An Upper House inquiry into the Baird Government’s local government agenda recommends mayors should be popularly elected, and caps imposed on donations to candidates for local government.

Earlier this year as part of its three-point plan to improve integrity in local government, Labor led the call for a cap on political donations, popular elections for mayors for four years, and a ban on property developers and real estate agents from holding office.

The bipartisan inquiry found that one of the key criteria for IPART’s assessment of councils - that of scale and capacity - was flawed because it was “ill-defined and difficult to objectively measure”. Scale and capacity was one of the main criterion under which most Sydney metropolitan councils were found “unfit”.

The inquiry also concluded that there was a “lack of empirical evidence” to support the Baird Government’s view that bigger councils do a better job of serving the community, stating: “Much of the available evidence appears not to support claims of cost savings and efficiency. The committee finds that the projected economic benefits of council amalgamations have been consistently overstated by the proponents of forced amalgamations.”

The inquiry also recommended there should be no forced amalgamations of councils unless they are bankrupt or otherwise unable to service their communities, stating that the benefits of amalgamation had been “overstated” and “inadequately explained”.

Quotes attributable to NSW Opposition Leader Luke Foley

“If the Premier is serious about reforming local government he should legislate for caps on political donations in line with those that apply to state government.
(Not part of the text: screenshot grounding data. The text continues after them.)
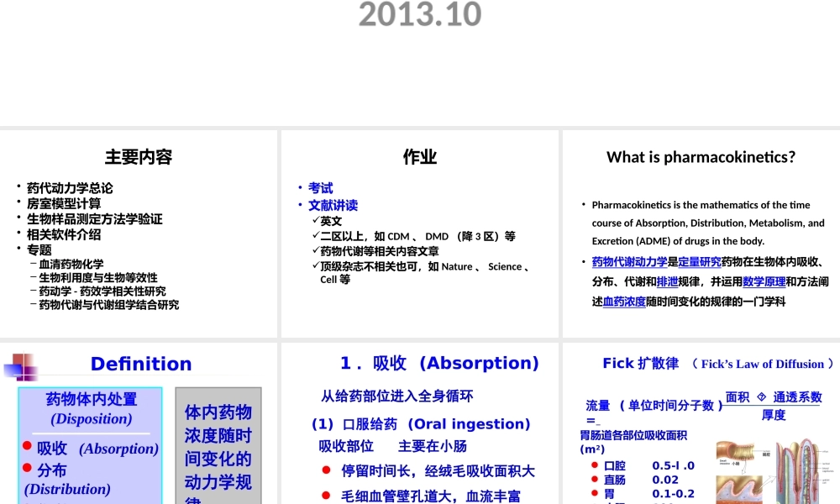Open the 药物代谢动力学 hyperlink
The width and height of the screenshot is (840, 504).
pos(629,262)
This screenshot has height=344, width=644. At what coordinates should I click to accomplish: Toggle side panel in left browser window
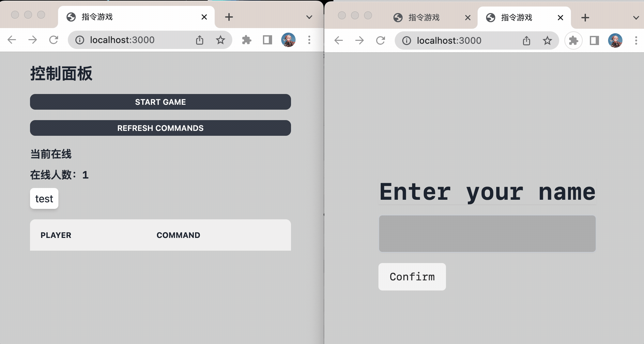[267, 40]
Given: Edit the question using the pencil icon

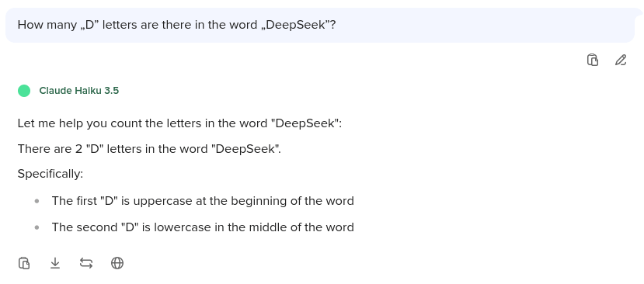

It is the right thing to do.”

“Popularly elected mayors for four years would end the horse trading between parties jockeying for power and give communities a real say on who serves them.”

“These are commonsense reforms that would go a long way to restoring the community’s trust in local government and Labor welcomes the fact that it has received the committee’s bipartisan support.”

Quotes attributable to Shadow Minister for Local Government Peter Primrose

“Chairman Paul Green and the Christian Democrats should be commended for their leadership on this issue.”

“It sends a powerful message to the community when there’s such strong support keeping local government local.”

“The Government should now drop its threats to force councils to amalgamate and adopt a commonsense approach to local government.”